People check their portfolios way too frequently, which increases their chances of seeing a loss. Losses aren’t necessarily a problem – in fact, they are a crucial part of a well-functioning market – but the emotions that losses invoke cause us to make mistakes.
Our human instinct is to react to danger, specifically to run and hide from it. This instinct helped humankind from an evolutionary perspective, but it hampers our ability to make good investment decisions.
Downturns in the stock market seem obvious with the benefit of hindsight, particularly when we have so many “experts” that eloquently describe the cause of a downturn after the fact. This creates the illusion that market movements can be predicted.
Predictions create reason for more trading activity. More trading activity typically leads to more errors. But we can simplify things by planning on downturns as part of the investment experience.
Losses Are Normal
We never know when or why the next correction or bear market will happen. What we do know is that market downturns happen on a regular basis. Rather than trying to predict the timing or cause of the next downturn, you’re better off planning on historical levels of volatility persisting over time.
The chart below details the worst drawdowns for the S&P 500 every year dating back to 1926. Double digit losses occur in 65% of calendar years and nearly a quarter of the time losses are greater than 20%.
What does this tell us about investing in the market? Investors must be willing to lose money on occasion – sometimes a lot of money – to earn the average long-term return that attracts most people to stocks in the first place. The good news is that you can reduce the chance of loss by agreeing to stay invested over a long period of time.
Markets are highly uncertain in the short-term. But in the long-term, the range of outcomes narrow. You can see this by comparing one, three, and ten-year real returns (blue lines) to the average ten-year real return (red lines) on the total U.S. stock market:
Stock returns greatly deviate from the average return over one-year periods, but returns tend to smooth out over time. The long-term feels like an eternity to live through in the moment, but those that maintain discipline will be rewarded over time.

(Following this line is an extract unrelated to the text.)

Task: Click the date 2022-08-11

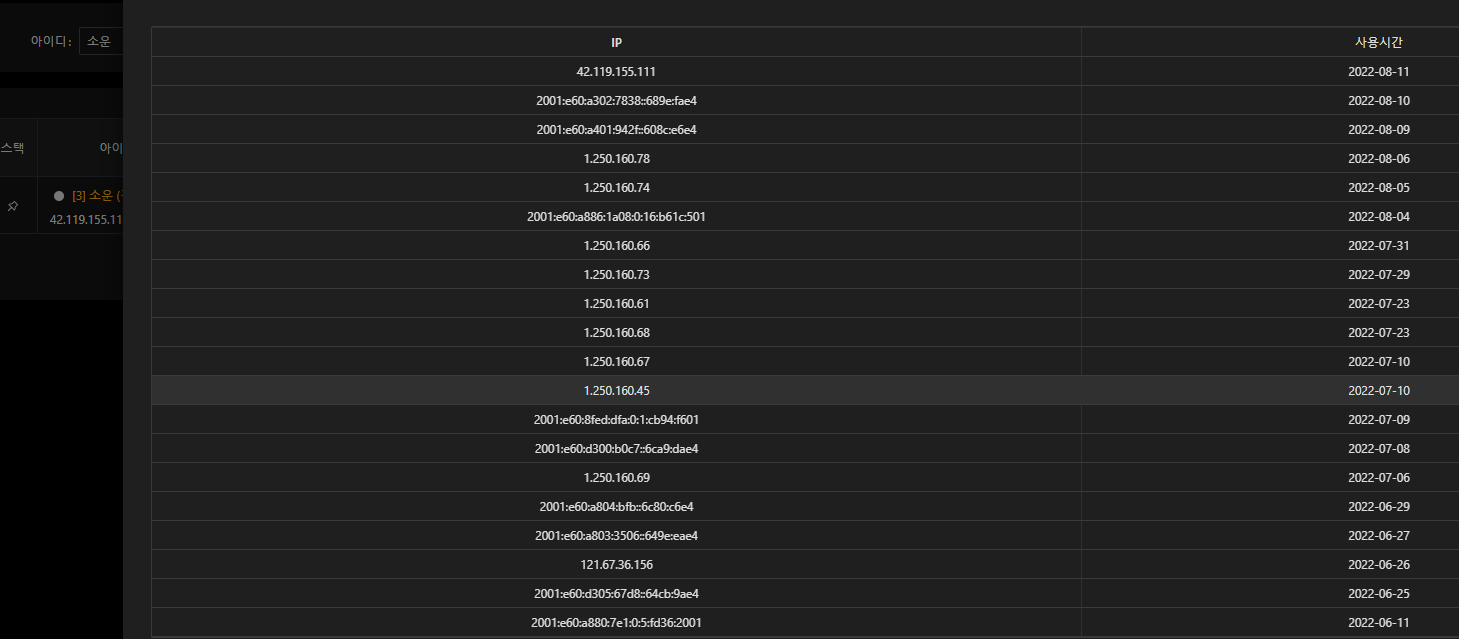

Volatility is Not the Enemy
Uncertainty is a good thing because it allows stocks to provide higher returns than bonds and cash. When we look back at times in which there was a high degree of certainty about the future, we typically identify that type of sentiment as the symptom of a pending market bubble and precursor to a period of smaller equity returns.
There is no way for people to reasonably predict when and why downturns occur. But we can reasonably expect them to continue occurring with a similar degree of frequency in the future. That means we can plan for them – and you’re better off planning on downturns regularly occurring than trying to predict when stocks will take a tumble.
If you are nervous about the market, you are better off reviewing the underlying assumptions in your financial plan than making changes to your portfolio. A thoughtfully-crafted financial plan takes periods of bad performance into account through Monte Carlo analysis, and does so without emotion. That way you spend less time predicting and more time planning around things you can control like your savings rate, asset allocation, taxes, and investments costs.